# Consistency, Availability, and Convergence + COPS

Consistency, Availability, and Convergence Mahajan et al. 2014, and

Don’t Settle for Eventual: Scalable Causal Consistency for Wide-Area Storage with COPS – LLoyd et al. 2011

This is the second of five Desert Island Paper selections from Jonas Bonér that we’ll be looking at this week. I’ve turned this post into a double-header since Consistency, Availability, and Convergence has made a previous cursory appearance on The Morning Paper. My earlier posting just focused on the main results, including:

No consistency stronger than real-time causal consistency (RTC) can be provided in an always available, one-way convergent system, and RTC can be provided in an always available one-way convergent system.

Today I’d like to go a little bit deeper into what RTC (and availability, and convergence) really mean in the statement above. Then in part two we’ll look at the ‘COPS’ paper which introduces and motivates the *causal+* consistency model and an embodiment in the COPS key-value store.

## Part One: CAC

Hang on, I thought it was CAP, not CAC! Why are Mahajan et al. looking at Consistency, Availability, and *Convergence*, not Consistency, Availability, and *Partition Tolerance*?
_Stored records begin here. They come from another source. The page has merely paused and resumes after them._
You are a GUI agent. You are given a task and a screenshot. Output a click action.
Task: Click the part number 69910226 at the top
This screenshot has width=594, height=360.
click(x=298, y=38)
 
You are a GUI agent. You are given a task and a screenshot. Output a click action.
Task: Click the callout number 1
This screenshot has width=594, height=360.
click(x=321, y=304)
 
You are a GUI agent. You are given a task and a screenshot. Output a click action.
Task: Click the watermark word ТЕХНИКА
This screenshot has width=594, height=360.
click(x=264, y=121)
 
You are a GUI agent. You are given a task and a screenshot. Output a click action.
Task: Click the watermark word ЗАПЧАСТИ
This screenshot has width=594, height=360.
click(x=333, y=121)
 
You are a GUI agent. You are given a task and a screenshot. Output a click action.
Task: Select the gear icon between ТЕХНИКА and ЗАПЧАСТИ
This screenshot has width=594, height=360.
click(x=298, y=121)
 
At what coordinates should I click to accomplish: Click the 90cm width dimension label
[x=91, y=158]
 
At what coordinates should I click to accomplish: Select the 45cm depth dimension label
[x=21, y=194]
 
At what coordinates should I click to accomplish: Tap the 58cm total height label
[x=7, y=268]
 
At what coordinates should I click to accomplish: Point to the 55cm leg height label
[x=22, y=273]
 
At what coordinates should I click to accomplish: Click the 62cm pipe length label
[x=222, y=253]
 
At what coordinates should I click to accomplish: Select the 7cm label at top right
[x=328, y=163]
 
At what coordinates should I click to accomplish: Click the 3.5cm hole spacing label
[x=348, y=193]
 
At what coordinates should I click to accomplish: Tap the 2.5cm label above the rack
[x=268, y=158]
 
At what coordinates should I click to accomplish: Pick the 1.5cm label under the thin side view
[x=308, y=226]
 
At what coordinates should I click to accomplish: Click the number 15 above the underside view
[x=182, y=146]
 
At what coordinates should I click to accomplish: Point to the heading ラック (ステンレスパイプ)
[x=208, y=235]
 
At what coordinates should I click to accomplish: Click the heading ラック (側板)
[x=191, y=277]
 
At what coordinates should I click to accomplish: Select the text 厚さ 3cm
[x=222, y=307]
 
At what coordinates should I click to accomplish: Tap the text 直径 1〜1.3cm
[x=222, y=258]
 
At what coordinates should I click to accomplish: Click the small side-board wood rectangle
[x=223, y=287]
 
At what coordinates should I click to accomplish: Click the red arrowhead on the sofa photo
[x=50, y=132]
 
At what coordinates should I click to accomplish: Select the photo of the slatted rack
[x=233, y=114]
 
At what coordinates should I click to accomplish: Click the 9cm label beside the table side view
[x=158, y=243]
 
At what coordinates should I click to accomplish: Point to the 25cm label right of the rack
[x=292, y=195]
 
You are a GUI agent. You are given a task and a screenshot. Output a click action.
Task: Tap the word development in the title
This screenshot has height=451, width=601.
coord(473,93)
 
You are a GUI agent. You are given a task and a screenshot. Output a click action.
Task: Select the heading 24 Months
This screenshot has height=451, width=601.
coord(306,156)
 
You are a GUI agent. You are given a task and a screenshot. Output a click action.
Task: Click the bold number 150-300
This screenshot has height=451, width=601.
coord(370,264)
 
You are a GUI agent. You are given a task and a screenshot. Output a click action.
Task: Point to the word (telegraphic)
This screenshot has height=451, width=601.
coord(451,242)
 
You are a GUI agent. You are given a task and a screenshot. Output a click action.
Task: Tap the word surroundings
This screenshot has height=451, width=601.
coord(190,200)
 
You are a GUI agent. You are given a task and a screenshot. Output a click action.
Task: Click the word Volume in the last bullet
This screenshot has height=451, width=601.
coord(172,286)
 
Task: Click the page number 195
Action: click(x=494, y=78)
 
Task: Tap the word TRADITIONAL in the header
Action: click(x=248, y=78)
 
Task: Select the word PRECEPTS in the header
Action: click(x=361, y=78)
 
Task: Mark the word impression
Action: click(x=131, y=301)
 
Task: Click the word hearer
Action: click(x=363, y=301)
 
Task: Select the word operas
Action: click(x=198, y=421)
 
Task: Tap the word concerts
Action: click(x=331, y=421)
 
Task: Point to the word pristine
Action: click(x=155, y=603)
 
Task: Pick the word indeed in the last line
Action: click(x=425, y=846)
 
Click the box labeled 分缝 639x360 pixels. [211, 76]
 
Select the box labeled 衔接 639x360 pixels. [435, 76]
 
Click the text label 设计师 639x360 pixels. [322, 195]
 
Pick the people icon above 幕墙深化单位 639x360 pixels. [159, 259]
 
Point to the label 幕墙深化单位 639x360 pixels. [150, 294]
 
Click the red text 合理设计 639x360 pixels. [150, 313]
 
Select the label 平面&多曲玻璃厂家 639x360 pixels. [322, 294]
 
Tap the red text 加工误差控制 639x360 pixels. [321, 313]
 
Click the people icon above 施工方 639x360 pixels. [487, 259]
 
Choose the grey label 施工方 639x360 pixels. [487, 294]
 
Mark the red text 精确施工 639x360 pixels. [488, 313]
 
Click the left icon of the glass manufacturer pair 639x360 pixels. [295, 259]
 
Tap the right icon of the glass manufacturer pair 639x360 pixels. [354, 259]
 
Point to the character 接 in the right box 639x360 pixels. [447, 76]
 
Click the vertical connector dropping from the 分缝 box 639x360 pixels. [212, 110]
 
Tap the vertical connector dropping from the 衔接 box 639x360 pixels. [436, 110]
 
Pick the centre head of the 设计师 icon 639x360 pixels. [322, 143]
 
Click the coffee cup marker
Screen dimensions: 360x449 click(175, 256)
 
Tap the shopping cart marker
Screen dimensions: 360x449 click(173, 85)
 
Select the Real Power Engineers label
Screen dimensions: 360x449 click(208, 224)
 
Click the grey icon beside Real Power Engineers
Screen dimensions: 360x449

The CAP (consistency, availability, partition-resilience) formulation mixes properties (consistency and availability) with the system model (network reliability assumptions). In our formulation, we decouple the model from the properties so that we can separately consider bounds on properties achievable under both omission and Byzantine failure models. Additionally, CAP does not explicitly consider convergence because linearizability and sequential consistency embed a convergence requirement. When we examine weaker semantics like causal consistency, we find that we must explicitly consider convergence.

The ‘convergence’ problem is often mentioned in passing in papers discussing CAP, since in its absence you can trivially achieve consistency through a number of less desirable schemes such as just agreeing on a single fixed value a priori and never changing it. So a model that includes convergence tells us something important that we actually care about in real-world systems.

Informally, convergence refers to an implementation’s ability to ensure that writes issued by one node are observed by others. Convergence can be formally defined by describing the set of environment conditions (network, local-clocks etc) under which nodes can observe each other’s writes… A simple convergence property is eventual consistency. One common definition requires that if a system stops accepting writes and sufficient communication occurs, then the system reaches a state in which for any object o, a read of o would return the same value at all nodes. This formulation defines a weak convergence property; for example, it makes no promises about intervals in which some nodes are partitioned from others.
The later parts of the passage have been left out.